Quantitative analysis of the potential role of basal cell hyperplasia in the relationship between clonal expansion and radon concentration

TL;DR

This study uses computational models to explore whether basal cell hyperplasia induced by radon exposure can explain the non-linear plateau observed in clonal expansion rates among uranium miners, contributing to radiation risk assessment.

Contribution

It provides a quantitative hypothesis that hyperplasia may cause the clonal expansion plateau, integrating computational modeling with epidemiological observations.

Findings

Simulation shows possible link between hyperplasia and clonal expansion plateau

Model parameters highly influence outcomes, indicating uncertainty

Further research needed to confirm hyperplasia's role in non-linear effects

Abstract

Applying the two-stage clonal expansion model to epidemiology of lung cancer among uranium miners, it has been revealed that radon acts as a promoting agent facilitating the clonal expansion of already mutated cells. Clonal expansion rate increases non-linearly by radon concentration showing a plateau above a given exposure rate. The underlying mechanisms remain unclear. Earlier we proposed that progenitor cell hyperplasia may be induced upon chronic radon exposure. The objective of the present study is to test whether the induction of hyperplasia may provide a quantitative explanation for the plateau in clonal expansion rate. For this purpose, numerical epithelium models were prepared with different number of basal cells. Cell nucleus hits were computed by an own-developed Monte-Carlo code.

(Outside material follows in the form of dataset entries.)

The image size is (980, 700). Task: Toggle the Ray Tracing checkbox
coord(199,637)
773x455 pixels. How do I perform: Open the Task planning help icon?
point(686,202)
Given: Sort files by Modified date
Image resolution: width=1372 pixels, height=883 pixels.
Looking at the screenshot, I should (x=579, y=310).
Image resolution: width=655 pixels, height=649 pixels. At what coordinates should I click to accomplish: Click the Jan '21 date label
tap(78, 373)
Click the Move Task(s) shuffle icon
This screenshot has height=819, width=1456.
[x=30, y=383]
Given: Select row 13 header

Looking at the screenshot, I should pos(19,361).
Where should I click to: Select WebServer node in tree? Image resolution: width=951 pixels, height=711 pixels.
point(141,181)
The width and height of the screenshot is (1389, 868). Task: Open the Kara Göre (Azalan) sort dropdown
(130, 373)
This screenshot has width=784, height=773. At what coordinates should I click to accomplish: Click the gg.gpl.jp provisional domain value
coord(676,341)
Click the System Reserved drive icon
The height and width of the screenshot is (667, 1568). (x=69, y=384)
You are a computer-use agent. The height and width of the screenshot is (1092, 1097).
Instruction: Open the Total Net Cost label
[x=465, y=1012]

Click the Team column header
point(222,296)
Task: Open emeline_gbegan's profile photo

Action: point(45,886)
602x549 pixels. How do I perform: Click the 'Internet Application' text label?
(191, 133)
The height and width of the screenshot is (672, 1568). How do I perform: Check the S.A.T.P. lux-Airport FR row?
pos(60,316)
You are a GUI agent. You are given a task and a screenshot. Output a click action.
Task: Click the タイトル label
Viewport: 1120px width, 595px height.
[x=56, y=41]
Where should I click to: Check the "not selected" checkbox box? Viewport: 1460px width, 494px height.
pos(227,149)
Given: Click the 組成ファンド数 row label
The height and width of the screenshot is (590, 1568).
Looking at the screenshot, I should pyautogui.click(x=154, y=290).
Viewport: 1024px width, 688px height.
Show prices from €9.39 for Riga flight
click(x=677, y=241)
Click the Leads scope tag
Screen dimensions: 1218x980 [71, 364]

Surviving fractions were estimated based on the number of cell nucleus hits. Cell division rate was computed supposing equilibrium between cell death and cell division. It was also supposed that clonal expansion rate is proportional to cell division rate, and therefore the relative increase in cell division rate and clonal expansion rate are the same functions of exposure rate. While the simulation results highly depend on model parameters with high uncertainty, a parameter set has been found resulting in a cell division rate exposure rate relationship corresponding to the plateau in clonal expansion rate. Due to the high uncertainty of the applied parameters, however, further studies are required to decide whether the induction of hyperplasia is responsible for the non-linear increase in clonal expansion rate or not. Nevertheless the present study exemplifies how computational modelling can contribute to the integration of observational and experimental radiation protection research.